Exercise data

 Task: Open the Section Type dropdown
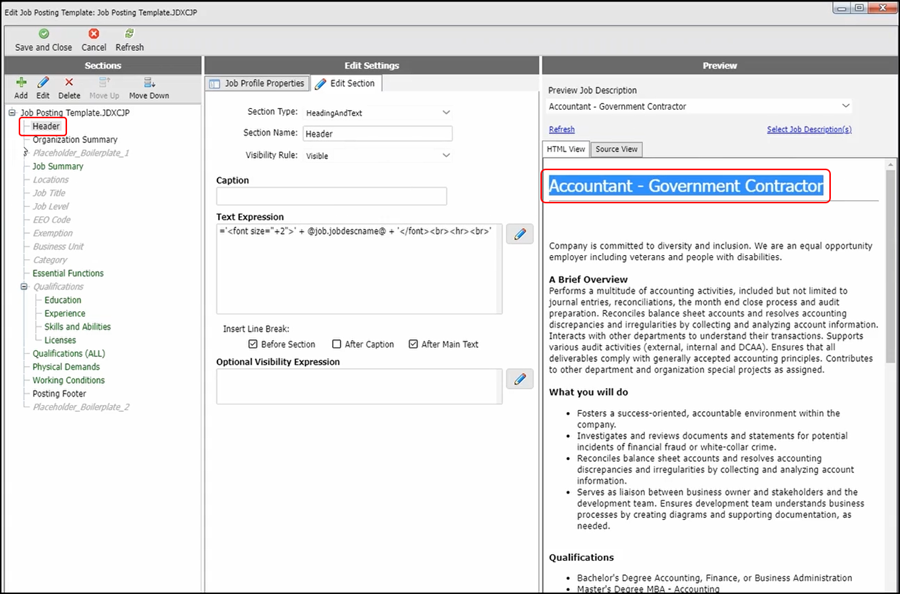point(446,113)
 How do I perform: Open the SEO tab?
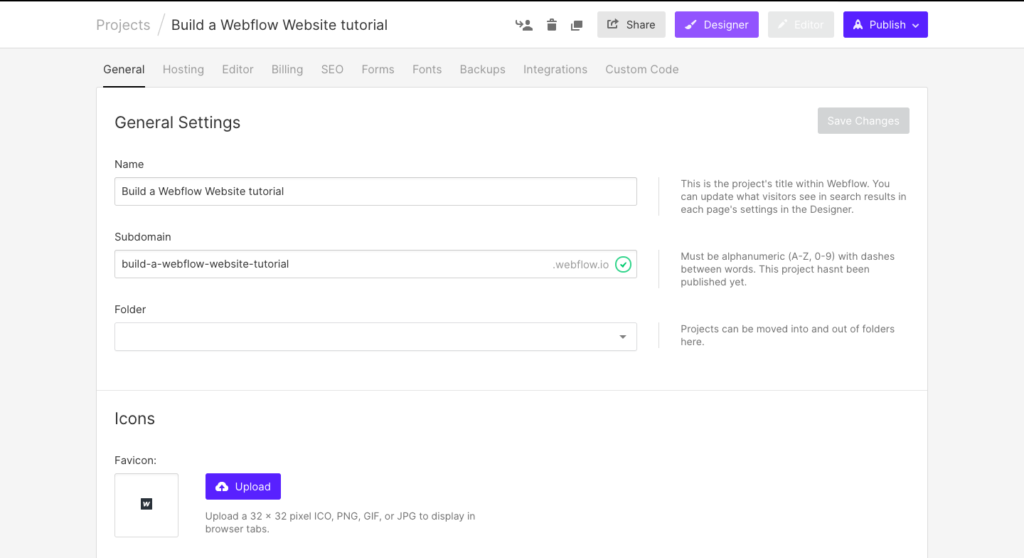[x=332, y=69]
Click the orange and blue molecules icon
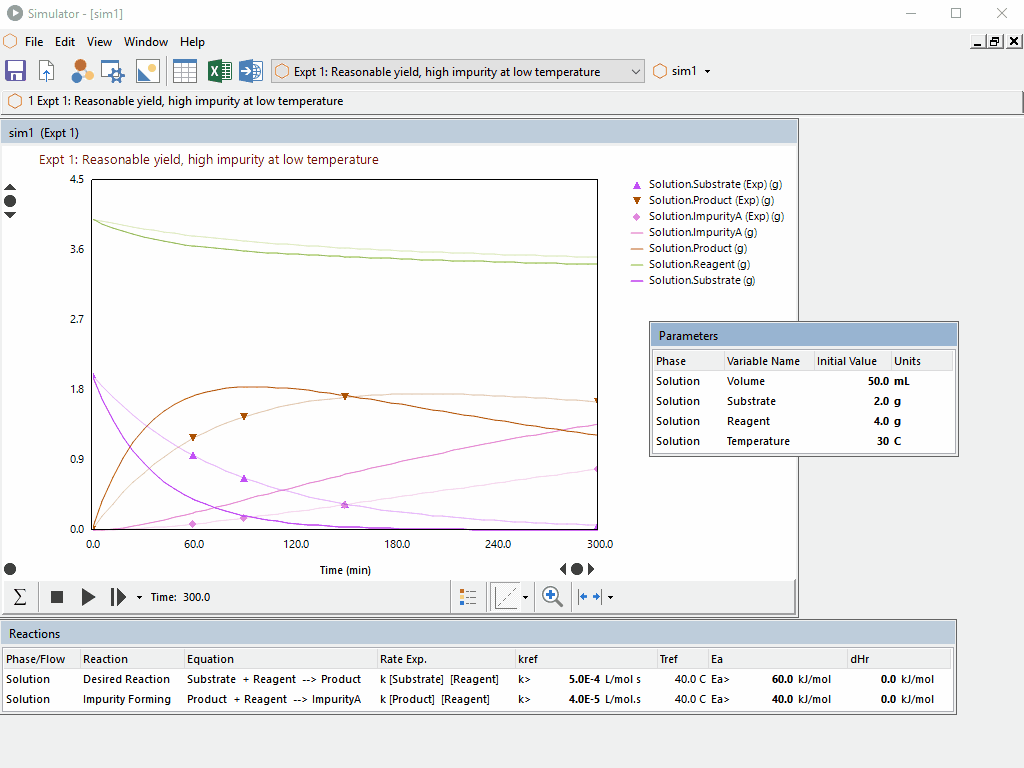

Your goal
Rewrite the lines of the material above as a numbered list, skipping any blank lines. Leave out the pictures.

Completed exercise
1.  Task: Open the Section Type dropdown
2. point(446,113)
3.  How do I perform: Open the SEO tab?
4. [x=332, y=69]
5. Click the orange and blue molecules icon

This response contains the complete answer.